On Windows64 (IL32P64 data model, int and long 32bit but pointers 64bit) your code performing size calculations in units of sizeof(long) and directly doing memcpy() from the mapped file to the object-ized array would actually continue to work ...

On UN*X, this means when migrating to 64bit, to keep your code portable, it'd be a better idea to switch to an explicitly-sized int32_t (from <stdint.h>), to make sure your data structure layout remains the same when performing both 32bit and 64bit target compiles.

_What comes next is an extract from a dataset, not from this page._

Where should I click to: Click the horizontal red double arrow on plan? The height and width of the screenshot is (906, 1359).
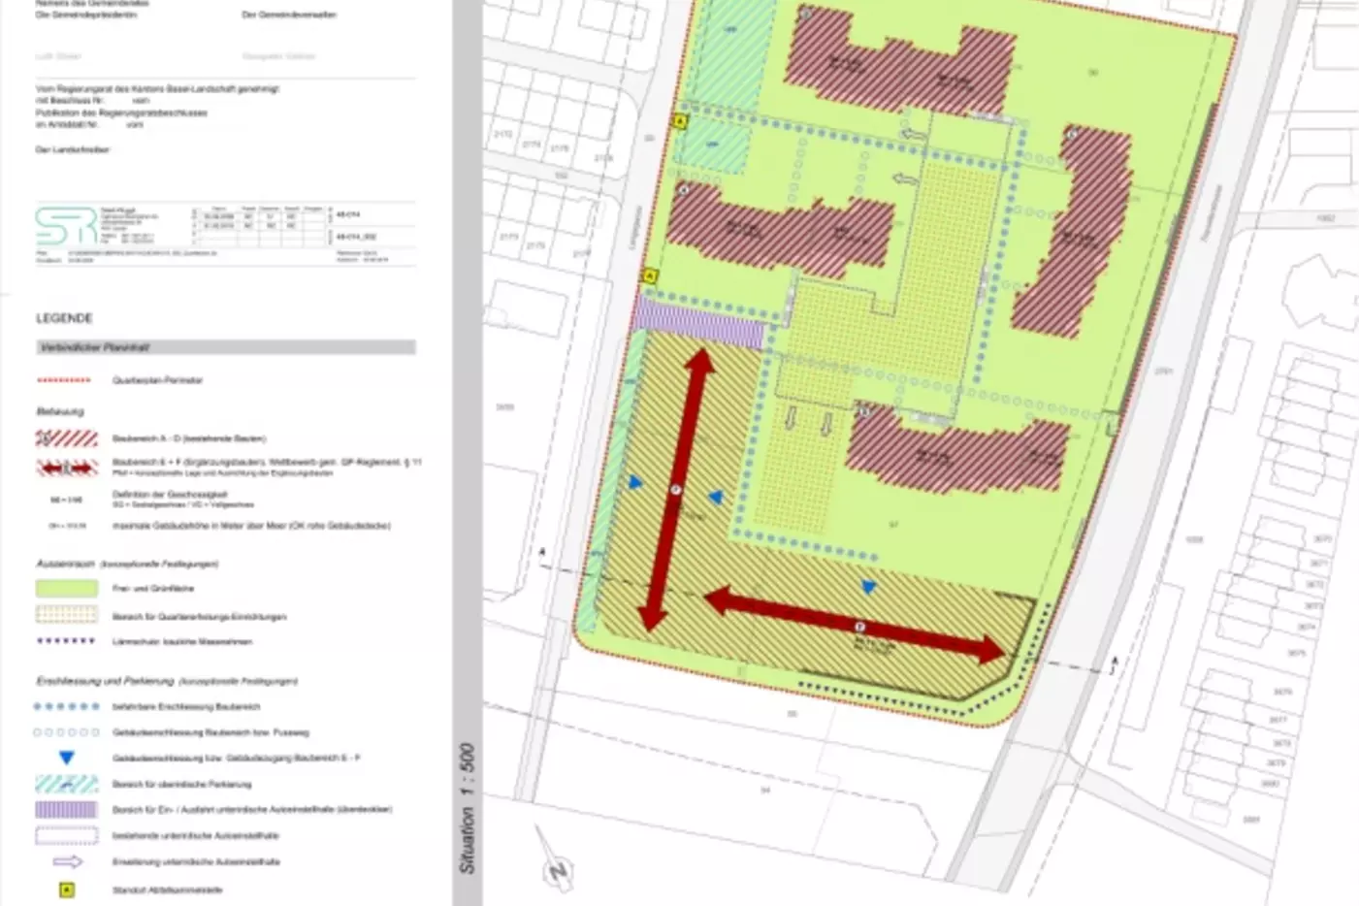pyautogui.click(x=856, y=626)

If you insist on keeping the long, then you'd have to change the internalization / externalization of the array from simple memcpy() / write() to doing things differently. Sans error handling (you have that already above), it'd look like this for the ::fsave() method, instead of using write() as you do:

long *array = this->values;
int32_t *filebase =
    mmap(NULL, file_status.st_size, PROT_WRITE, MAP_SHARED, fd, offset);

for (int i = 0; i < this->_size; i++) {
    if (array[i] > INT32_MAX || array[i] < INT32_MIN)
        throw (std::bad_cast);  // can't do ...
    filebase[i] = static_cast<int32_t>(array[i]);
}

munmap(filebase, file_status.st_size);

and for the ::fload() you'd do the following instead of the memcpy():

long *array = this->values;
int32_t *filebase =
    mmap(NULL, file_status.st_size, PROT_READ MAP_SHARED, fd, offset);

for (int i = 0; i < this->_size; i++)
    array[i] = filebase[i];

munmap(filebase, file_status.st_size);

Note: As already has been mentioned, this approach will fail if you've got anything more complex than a simple array, because apart from data type size differences there might be different alignment restrictions and different padding rules as well. Seems not to be the case for you, hence only keep it in mind if ever considering extending this mechanism (don't - use a tested library like boost::any or Qt::Variant that can externalize/internalize).